Strengths and Limitations
Limitations of this study include limited generalizability, lack of postoperative clinical outcomes, and lack of long-term follow-up. Our case report involves multiple strengths, including the documentation of a rare anatomical variation contributing to limited literature, enhanced visualization by using CBCT and a dental operating microscope, and a detailed clinical workflow.
Recommendations
Dentists should consider the morphologic variations of maxillary molars while preparing for any procedure in this region. They should enhance visualization as much as possible by using advanced diagnostic tools, such as CBCT, and by magnification via dental operating microscopes to improve visualization and precision during treatment.

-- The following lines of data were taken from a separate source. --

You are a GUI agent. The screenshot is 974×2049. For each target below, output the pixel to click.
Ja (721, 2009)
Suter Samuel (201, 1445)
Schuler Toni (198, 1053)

Furthermore, advanced irrigation devices should be used for improved debridement of such complex canal anatomy.
Conclusion
This case report documents a rare case of a maxillary second molar with four canals: mesiobuccal and distobuccal canals and two palatal canals, mesiopalatal and distopalatal, that presented with symptomatic irreversible pulpitis and symptomatic apical periodontitis in the left maxillary second molar. Missed and untreated root canals inevitably lead to failure of the treatment. Thus, a thorough knowledge of the root canal system and its frequent variations is necessary for successful root canal treatment. Future studies should focus on developing educational protocols to train clinicians to recognize and manage rare anatomical variations.
Disclosure
Conflict of interest
The author declares no conflict of interest.
Funding
No funding.
Ethical consideration
Written informed consent was obtained from the patient for the publication of this case report and any accompanying images.
Data availability
All data is available within the manuscript.
Author contribution
The author contributed to conceptualizing, data drafting, collection and final writing of the manuscript.